_SHORT EXERCISE_
In the text on children's nutrition, reproduce the part that opens with the words containing "Don’t completely keep" and closes with "not worth it.", renaming every "ice cream" as "frozen yogurt".

_EXTRACTED TEXT_
------

The problem with children and nutrition, though, is that oftentimes those foods that are being marketed toward children (and you know the ones-they have those cute little graphics and popular television characters on the packages) are really not so great for our kids, even if they state that they are.
Canadian researchers from the University of Calgary studied 360 products that were targeting children through cute packaging that included some of the more popular cartoon and television/movie show characters. A whopping ninety percent of these foods failed to meet established nutritional standards while sixty-two percent of these same products were boasting to be nutritious!
So, we know that fifty-percent of the calories chlidren ingest come from fat or sugar (yes! fifty percent!) and we also know that these packages are being marketed to attract the attention of our children even though they are not nutritionally good for them. What do we need to do as parents to ensure our children eat well and stay fit?
Start young. If you give your children a good start in nutrition when they are young (and I mean as babies!), they are more apt to eat well as they grow. With our children, we fed them fresh veggies from the time they could chew. Our youngest loves to eat green beans as snacks, while the four year old is a fruit queen. Yes, I know there is sugar in fruit, but in my mind I’d rather have her eating buckets of fruit than a handful of chips. We have recently planted a garden and the pride both girls take in the garden, and in picking and eating the food grown, is even beyond what we had expected!
Be firm. We’ve told our girls that chips are for adults, as is soda, and we don’t let them have either. Since my husband and I avoid soda it isn’t hard to keep this away from them; however, at a local fair I saw one child, no older than four, drinking a can of soda. The packaged juices aren’t much better if they aren’t one hundred percent juice. The added sugar in these (in the form of corn syrup) really turns a good thing into a bad thing quite quickly.
Don’t completely keep them from treats. A treat here and there isn’t always bad. Catching the ice cream truck can make wonderful memories for the family, and who can resist ice cream and sweets from time to time? When you make it a special treat it has a lot more value than when you open the fridge and freezer and tell your child to go to town on a regular basis.
Skip the fast food. I heard that french fries are a two year olds favorite food! Argh, do you know how much oil and fat is involved in making a french fry (regardless of how good they taste!) Resist this, as the damage it can do to your tiny child’s body is not worth it.

------

_SOURCE DATA_
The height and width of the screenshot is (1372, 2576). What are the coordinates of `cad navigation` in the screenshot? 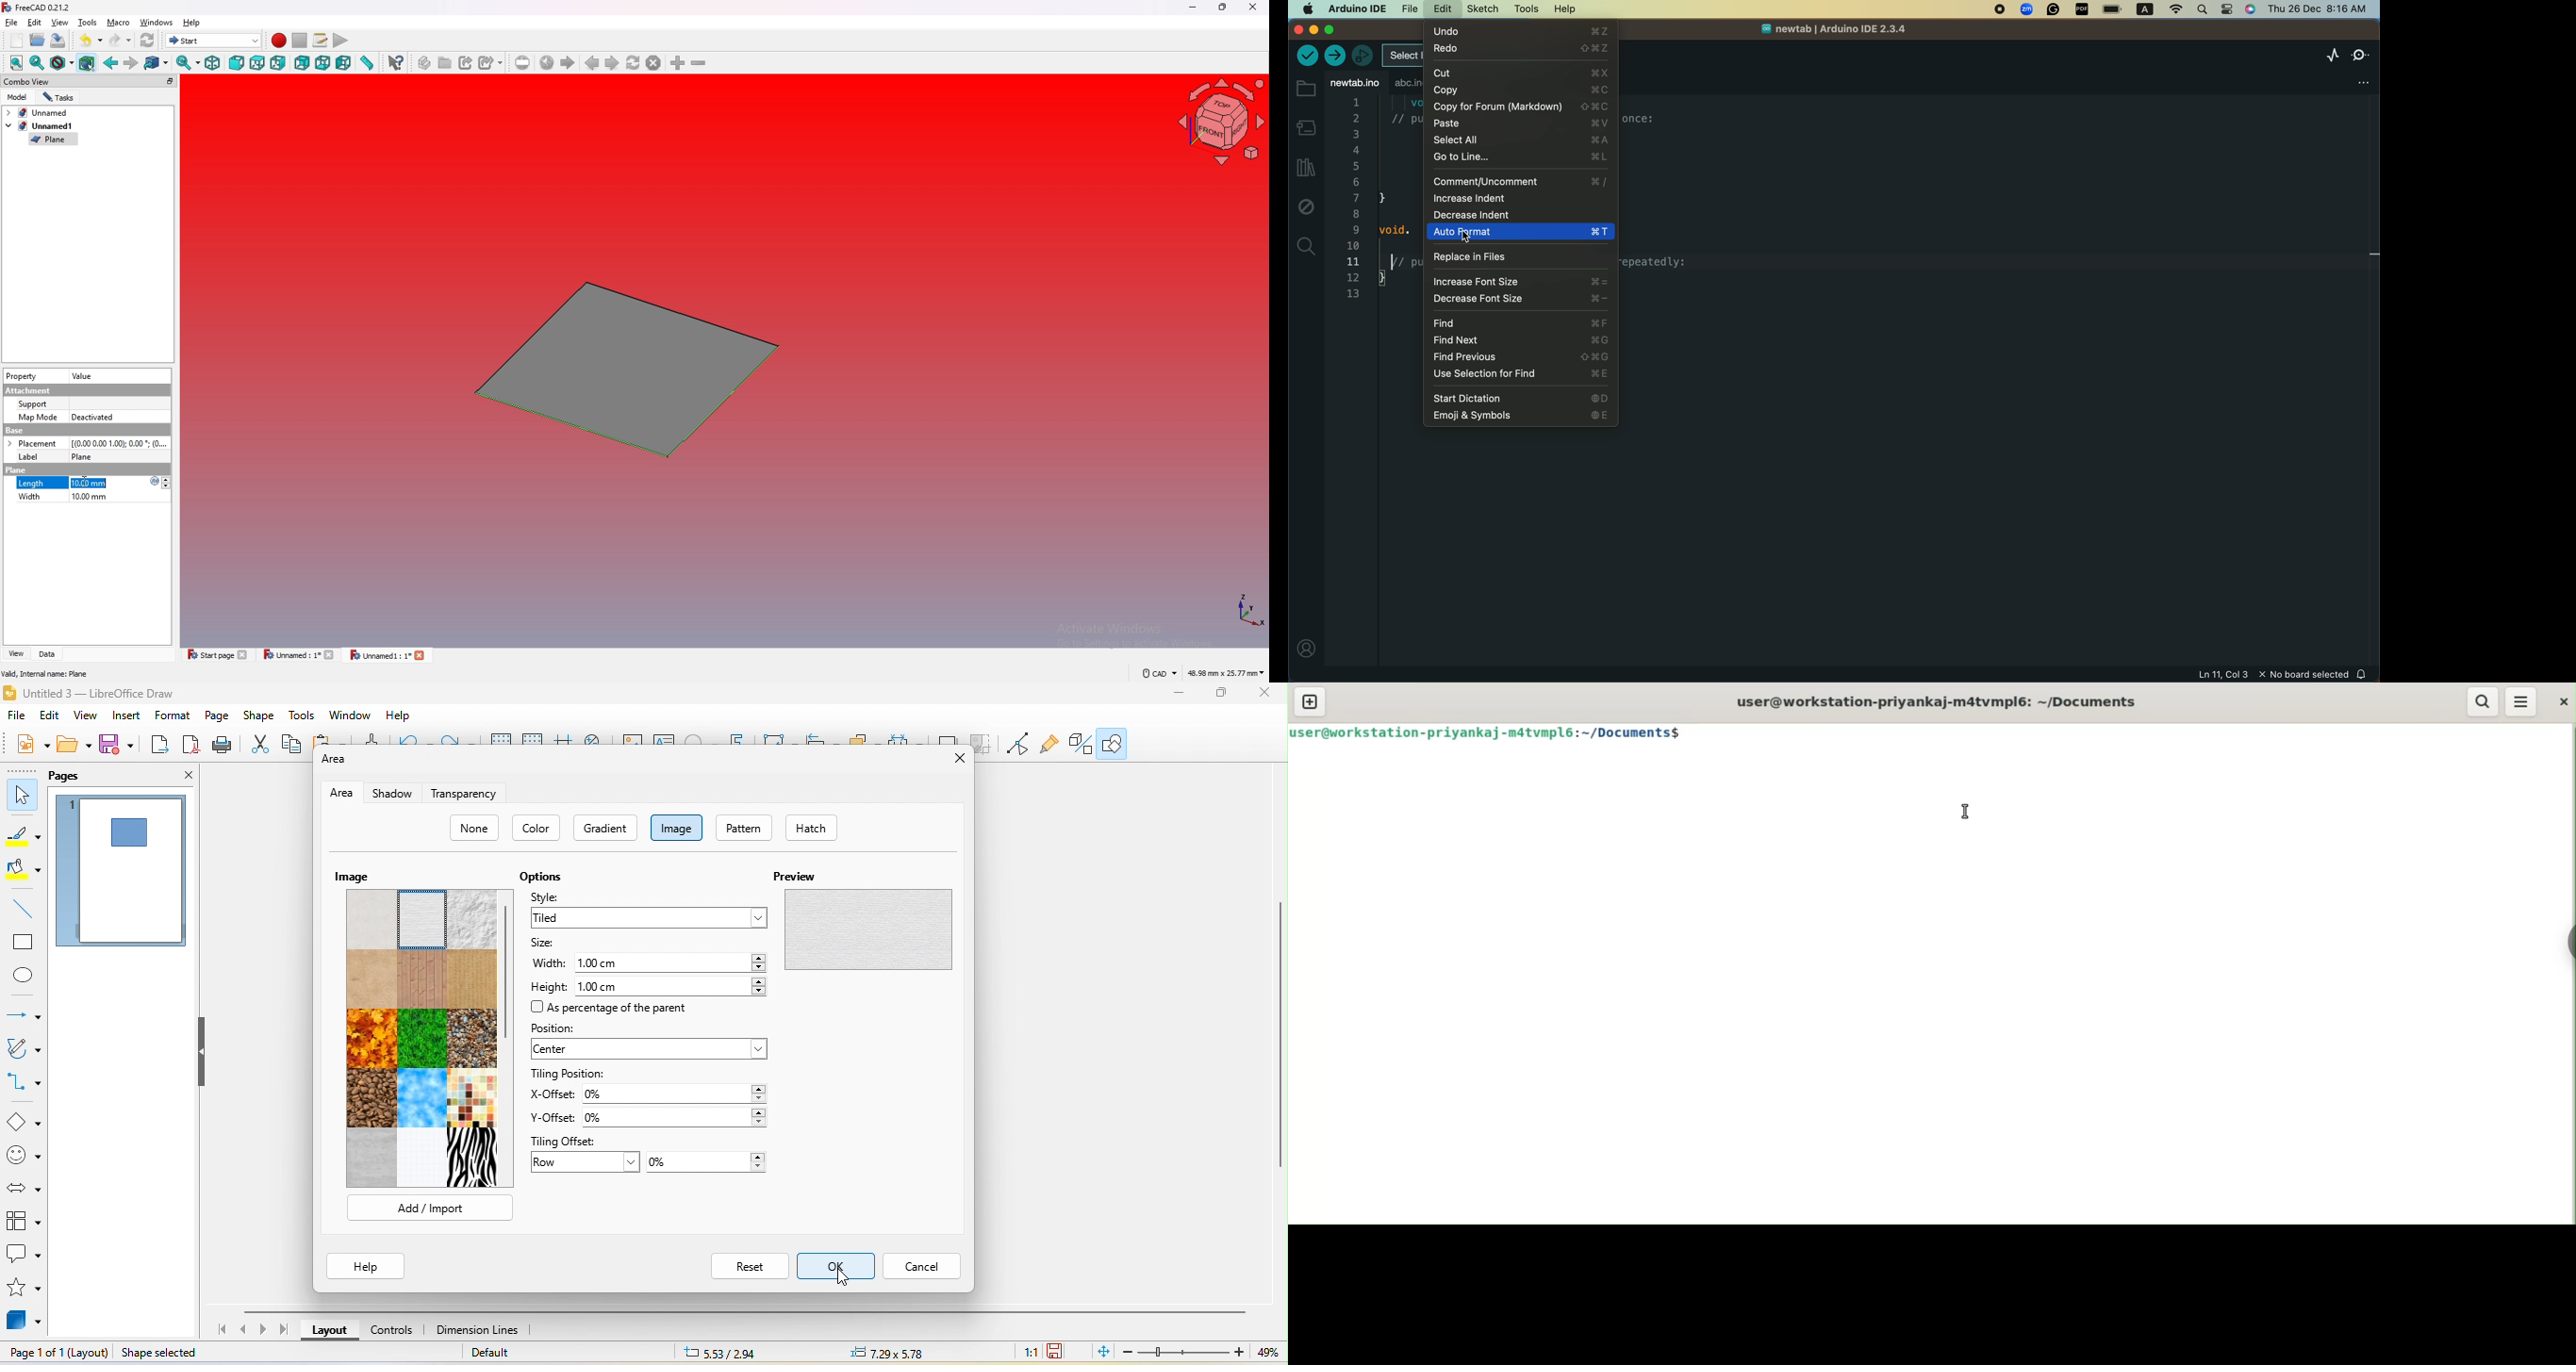 It's located at (1160, 673).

------

_PROBLEM SOLUTION_
Don’t completely keep them from treats. A treat here and there isn’t always bad. Catching the frozen yogurt truck can make wonderful memories for the family, and who can resist frozen yogurt and sweets from time to time? When you make it a special treat it has a lot more value than when you open the fridge and freezer and tell your child to go to town on a regular basis.
Skip the fast food. I heard that french fries are a two year olds favorite food! Argh, do you know how much oil and fat is involved in making a french fry (regardless of how good they taste!) Resist this, as the damage it can do to your tiny child’s body is not worth it.